• Quoted passage:
T lymphocytes (T cells) are the main immune cells that play a central role in protecting us from pathogens. However, T cell responses must be tightly controlled, because uncontrolled responses often result in inflammatory diseases in human. One key mechanism that regulate immune responses is a subset of T cells known as regulatory T cell (Treg). Treg are essential component of the immune system. Treg suppress immune responses, diminishing inflammation. Defects in Treg generation or function result in systemic autoimmune diseases in human and mouse leading to premature death. Therefore, understanding Treg biology is an important subject of investigation. In my laboratory, we investigate factors that regulate Treg function. If Treg functions are too strong, then immune system is overly suppressed. On the other hand, if Treg functions are too weak, then the immune system is overly activated. There is accumulating evidence that chronic inflammatory disorders such as autoimmune diseases and asthma are manifested by dysregulated Treg functions. Using mouse model of chronic inflammation models, we examine both cellular and molecular mechanisms by which Treg functions can be modulated. In particular, we use: Experimental Autoimmune Encephalomyelitis, a mouse model for human Multiple Sclerosis; T cell-induced colitis, a mouse model for human Inflammatory Bowel Disease; and allergic airway inflammation, a mouse model for human asthma. Our ongoing studies have identified that a soluble immune mediator called “Interleukin-27” is essential for Treg to properly regulate inflammation. Using a newly developed genetically engineered mouse model in which the receptor for “Interleukin-27” is selectively missing only on Treg, we found that these animals are highly susceptible to every inflammatory models tested. Furthermore, if Treg are pre-stimulated with “Interleukin-27”, they become highly potent suppressor cells. This is especially exciting because Treg infusion therapy is currently being implemented in treating chronic inflammatory diseases in human.

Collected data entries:
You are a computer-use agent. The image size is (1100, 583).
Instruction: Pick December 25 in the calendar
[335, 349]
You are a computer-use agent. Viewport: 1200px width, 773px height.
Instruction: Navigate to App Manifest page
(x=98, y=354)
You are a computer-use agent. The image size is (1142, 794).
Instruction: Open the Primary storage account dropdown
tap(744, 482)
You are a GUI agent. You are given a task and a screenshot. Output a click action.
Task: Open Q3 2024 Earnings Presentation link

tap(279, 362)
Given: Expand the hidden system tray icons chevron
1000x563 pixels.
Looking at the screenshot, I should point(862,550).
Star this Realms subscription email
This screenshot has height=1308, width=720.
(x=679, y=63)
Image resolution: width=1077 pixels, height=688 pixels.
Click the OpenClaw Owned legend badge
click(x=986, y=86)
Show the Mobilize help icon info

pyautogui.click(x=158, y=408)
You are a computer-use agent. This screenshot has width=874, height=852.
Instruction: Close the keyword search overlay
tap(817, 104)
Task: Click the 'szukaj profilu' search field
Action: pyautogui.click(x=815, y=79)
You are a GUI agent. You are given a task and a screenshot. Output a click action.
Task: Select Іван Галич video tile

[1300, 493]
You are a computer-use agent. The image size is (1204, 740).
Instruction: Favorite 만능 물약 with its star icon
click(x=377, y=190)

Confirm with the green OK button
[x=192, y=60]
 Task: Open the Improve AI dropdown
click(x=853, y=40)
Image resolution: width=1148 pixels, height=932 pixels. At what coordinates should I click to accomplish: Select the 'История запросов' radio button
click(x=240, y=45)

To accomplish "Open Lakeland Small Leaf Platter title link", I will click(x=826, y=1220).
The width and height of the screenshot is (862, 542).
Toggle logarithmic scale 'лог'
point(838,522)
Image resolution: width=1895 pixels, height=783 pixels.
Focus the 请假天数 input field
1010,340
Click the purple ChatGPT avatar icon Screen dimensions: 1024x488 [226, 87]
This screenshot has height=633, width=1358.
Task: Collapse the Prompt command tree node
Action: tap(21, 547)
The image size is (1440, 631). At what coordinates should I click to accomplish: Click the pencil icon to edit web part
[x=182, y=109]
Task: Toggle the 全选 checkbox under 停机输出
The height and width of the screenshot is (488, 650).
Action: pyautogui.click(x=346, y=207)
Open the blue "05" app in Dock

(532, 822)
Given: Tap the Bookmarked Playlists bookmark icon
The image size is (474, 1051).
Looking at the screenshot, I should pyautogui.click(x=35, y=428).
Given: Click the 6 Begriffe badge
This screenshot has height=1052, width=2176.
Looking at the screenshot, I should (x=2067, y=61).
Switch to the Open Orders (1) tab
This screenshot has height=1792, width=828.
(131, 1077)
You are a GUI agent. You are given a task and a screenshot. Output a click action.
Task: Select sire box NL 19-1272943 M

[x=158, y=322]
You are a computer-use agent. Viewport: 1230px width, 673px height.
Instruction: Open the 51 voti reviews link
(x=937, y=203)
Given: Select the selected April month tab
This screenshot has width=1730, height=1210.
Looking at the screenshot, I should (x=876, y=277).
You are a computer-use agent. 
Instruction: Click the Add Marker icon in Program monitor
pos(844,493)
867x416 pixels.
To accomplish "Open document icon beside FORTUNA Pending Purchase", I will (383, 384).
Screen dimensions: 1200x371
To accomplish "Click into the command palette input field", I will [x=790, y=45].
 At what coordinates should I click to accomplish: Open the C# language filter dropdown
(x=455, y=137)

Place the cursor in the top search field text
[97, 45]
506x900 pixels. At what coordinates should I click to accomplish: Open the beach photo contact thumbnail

• Exercise set:
**A.** Could you condense the paragraph in the text on regulatory T cells that begins "T lymphocytes (T cells) are the main immune cells" into a short bulleted list that keeps its main facts?
**B.** How would you continue the text on regulatory T cells, picking up right after its final sentence?
These records stand apart from the text on regulatory T cells.

• Results for the exercise:
**A.**
- T cells are the main immune cells protecting us from pathogens, but their responses must be tightly controlled, since uncontrolled responses often cause inflammatory diseases.
- Regulatory T cells (Treg) are an essential part of the immune system that suppress immune responses and reduce inflammation. Defects in their generation or function cause systemic autoimmune diseases and premature death in humans and mice.
- The laboratory studies factors that regulate Treg function. Treg that are too strong over-suppress the immune system, and Treg that are too weak leave it overly activated. Chronic inflammatory disorders such as autoimmune diseases and asthma increasingly appear to involve dysregulated Treg functions.
- The lab examines cellular and molecular mechanisms modulating Treg function in three mouse models:
  - experimental autoimmune encephalomyelitis (multiple sclerosis)
  - T cell-induced colitis (inflammatory bowel disease)
  - allergic airway inflammation (asthma)
- Interleukin-27, a soluble immune mediator, is essential for Treg to regulate inflammation properly.
- Mice lacking the Interleukin-27 receptor only on Treg were highly susceptible in every inflammatory model tested.
- Treg pre-stimulated with Interleukin-27 become highly potent suppressors. This matters because Treg infusion therapy is now being used to treat chronic inflammatory diseases in humans.

**B.**
In other words ...
- Roles of regulatory T cells in chronic inflammatory diseases
Kim, D., Q.T. Nguyen, J. Lee, S.H. Lee, S. Kim, K. Kaslar, N. Dvorina, K. Weiss, K. Asosingh, S.C. Erzurum, W.M. Baldwin, J-S. Lee, and B. Min. (2020). Foxp3+ regulatory T cells mediate glucocorticoid-induced treatment via a miR342-dependent metabolic reprogramming. Immunity In Press.
Le, H.T., K. Kaslar, Q.T. Nguyen, B.R. Blazar, B.K. Hamilton, and B. Min. (2020). Interleukin-27 enforces regulatory T cell functions to prevent graft versus host diseases. Front. Immunol. In Press.
He, Y.#, J. Shi#, Q.T. Nguyen#, E. You, H. Liu, X. Ren, J. Li, W. Qiu, S.K. Khoo, T. Yang, W. Yi, X. Huang, K. Melcher, B. Min*, and H.E. Xu*. (2019). Development of novel highly potent glucocorticoids for steroid-resistant severe asthma. Proc. Natl. Acad. Sci. USA116:6932-6937.
Kim, D., Q.T. Nguyen, S. Kim, J. Lee, and B. Min. (2019). Cutting Edge: IL-27 attenuates autoimmune neuroinflammation via Treg/Lag3-dependent but IL-10-independent mechanisms in vivo. J. Immunol. 202:1680-1685.
Q. T. Nguyen, E. Jang, H. T. Le, S. Kim, D. Kim, N. Dvorina, M. A. Aronica, W. M. Baldwin III, K. Asosingh, S. Comhair, and B. Min. (2019). IL-27 targets Foxp3+ Tregs to mediate anti-inflammatory functions during experimental allergic airway inflammation. JCI Insight. 4(2). pii:123216.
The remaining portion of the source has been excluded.